Today is the last day of the 2010 regular session of the Colorado legislature. Laws not passed by today will have to wait until next year (barring an extraordinary session, which is a rare occurrence).
One of the last bills remaining in the session is a teacher tenure bill which would make it easier to fire teachers whose students aren't showing appropriate improvement compared to prior years in their CSAP scores (the state's main standardized test). The bill is headed to the Senate for a final vote this afternoon, where it is expected to pass, and Governor Ritter has said that he will sign the bill.
The bill is a defeat for teacher's unions, passed with both Democrats and Republicans supporting it, but the fact that it is linked to student improvement in, rather than absolute student performance, on standardized tests, and an exception for a select group of teachers where improved standardized test scores may not be the main focus of their instruction, like students in segregated special education classrooms, has limited opposition to the proposal.

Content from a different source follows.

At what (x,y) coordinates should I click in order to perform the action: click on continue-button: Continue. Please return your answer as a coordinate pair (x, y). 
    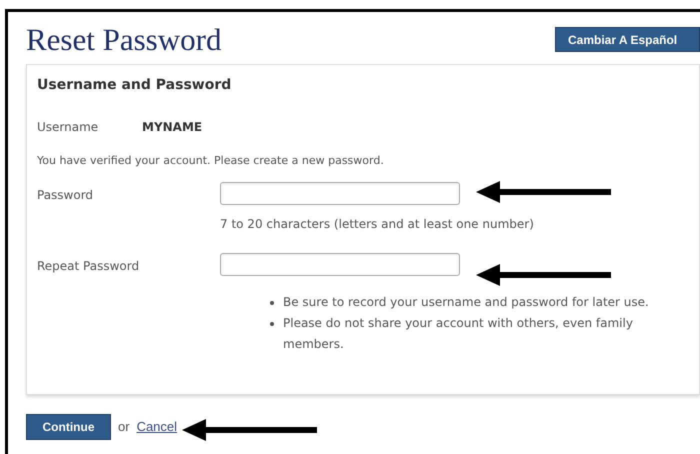
    Looking at the image, I should click on (68, 427).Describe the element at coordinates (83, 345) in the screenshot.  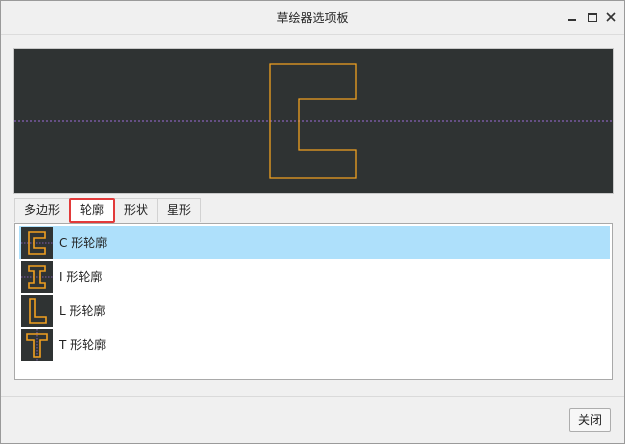
I see `list-item-label: T 形轮廓` at that location.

Colorado law relating to the termination of life support, and "living wills" declaration one's intentions regarding termination of life support have been overhauled, with particular attention given to the way it relates to Colorado's "Designated Beneficiary Agreement Act," which gives unmarried couples (particularly same sex couples) a way to enjoy many (but not all) of the legal benefits of marriage. The law continues Colorado's fine tradition of having some of the most inclusive and well drafted laws concerning probate and incapacity in the United States. The Bill was H.R. 10-1025 (a companion bill revising the safe harbor statutory form was also adopted).
H.R. 1025 doesn't dramatically change the substantive law, but it does add clarity regarding the right course of action to the picture that wasn't present in the statutory scheme when my legal duties included helping a hospital client deal with situations when a termination of life support was the appropriate course of action for a patient.
H.R. 10-1201, establishing standards more rigorous than those required by the U.S. Constitution for "consent searches" based on the concern that supposedly voluntary searches made without probable cause are often, in reality, involuntary, is an innovative advance for civil liberties in the criminal justice system.
SB 10-63 creates "tort reform" limitations similar to those found in medical malpractice cases for criminal defense lawyers appointed by the government in lieu of public defenders.
The session while making some positive changes to the law was not an ambitious one, in part because of a key issue looming over much of the legislative activity, deep budget cuts resulting from the recession. Several bills passed this session did nothing more ambitious than change the sections numbers and make purely stylistic grammatical changes to existing laws.